My boyfriend and I got into an argument and he called his parents who live 2 hours away. His dad drove down within 2 hours..why?
Submitted: 5 years ago.
Category: Mental Health
Expert:  Dr. Rossi replied 5 years ago.

Hi,

 

If you're asking about the possible reasons as to why a grown up man would call his father after he had a scuff with his partner (you), the reasons can vary. Not knowing him or his side of the story or other dynamics of your relationship some speculations are 1/ he has a dependent relationship with his father 2/ he did not know how to deal with this and subsequent feelings and the one person he trusts is his father or 3/ he wanted some advice from another man on what to do 4/ his father has some sort of a hold on him and may have not approved of the relationship (your ex may have called to inform him that the relationship is over especially if he needs something from his father)

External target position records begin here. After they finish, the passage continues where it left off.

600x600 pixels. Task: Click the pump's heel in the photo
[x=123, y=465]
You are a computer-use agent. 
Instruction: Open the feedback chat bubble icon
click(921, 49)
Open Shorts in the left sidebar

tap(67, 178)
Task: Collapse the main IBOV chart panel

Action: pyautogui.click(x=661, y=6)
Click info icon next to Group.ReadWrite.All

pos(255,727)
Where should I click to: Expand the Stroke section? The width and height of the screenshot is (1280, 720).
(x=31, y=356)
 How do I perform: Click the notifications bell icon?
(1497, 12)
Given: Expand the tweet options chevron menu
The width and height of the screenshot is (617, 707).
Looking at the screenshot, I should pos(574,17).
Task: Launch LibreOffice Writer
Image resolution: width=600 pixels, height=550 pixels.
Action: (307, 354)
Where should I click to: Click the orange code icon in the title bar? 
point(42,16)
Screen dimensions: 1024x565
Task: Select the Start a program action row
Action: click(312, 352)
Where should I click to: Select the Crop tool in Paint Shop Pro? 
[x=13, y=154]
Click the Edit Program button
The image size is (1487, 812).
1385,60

Customer: replied 5 years ago.
His father didn't approve because I'm black. The lastthing I said to him on text sunday morning was to never contact me again. He came by my apartment yesterday and dropped off my important belongings..work related stuff. He had his friend text me to letme know it was there. He lives 40 minutes from me. Does it sound like our relationship is over ?
Expert:  Dr. Rossi replied 5 years ago.
From what you've shared it does appear to be over. You'd have to figure out what you'd want to do if he is to try to contact you later on and try to give you some sort of an explanation or want to get back together. Of course, you know him better and most likely what he'd do next. Him contacting his father than makes sense because think about there may be something he needs from his father ex: money.
Customer: replied 5 years ago.
We have been together for 4 years and broken up before, but never had parents involved. I haven't talked to him since Sunday and its been hard. I'm trying to use the NoContact method to give space, but at the same time I'm hoping he makes some kind of contact. I hate the way it all went down. Does it say something that he drove 40 minutes to drop off my belongings?
Expert:  Dr. Rossi replied 5 years ago.
Yes, dropping belongings is indicative that he's trying to remove anything that would give him a reason to talk to you (at least for the time being) Try not to cave in because he's as responsible for the argument as much as you may feel that you are. Four years is a long time and unfortunately if there had been arguments before, these may have rocked the relationship to this last incident.
Customer: replied 5 years ago.
Last quesion..do you think he is feeling hurt as much as me? Maybe second guessing himself on calling his parents?
Expert:  Dr. Rossi replied 5 years ago.
He may. After all, he was your partner for 4 years and that is not a small matter. Fights and breaking up are both hard things to deal with. It could very well be why he called his parents. Perhaps give it some time and see what comes up after feelings on both ends cool off a bit.
Customer: replied 5 years ago.
I promise this is last question...I gotta pick up my kiddo. We have been having fights because of his cybersex issues/trust. And I told his mom about it on Sunday. She said she didnt condone his behavior and saw why i was upset.. Do you think that with me telling his mom that he will get help for that? embarrased?
Expert:  Dr. Rossi replied 5 years ago.
He may get help especially if now she is telling him something to the affect of his behavior in addition to your feedback. He has to want to change regardless of the reason behind it.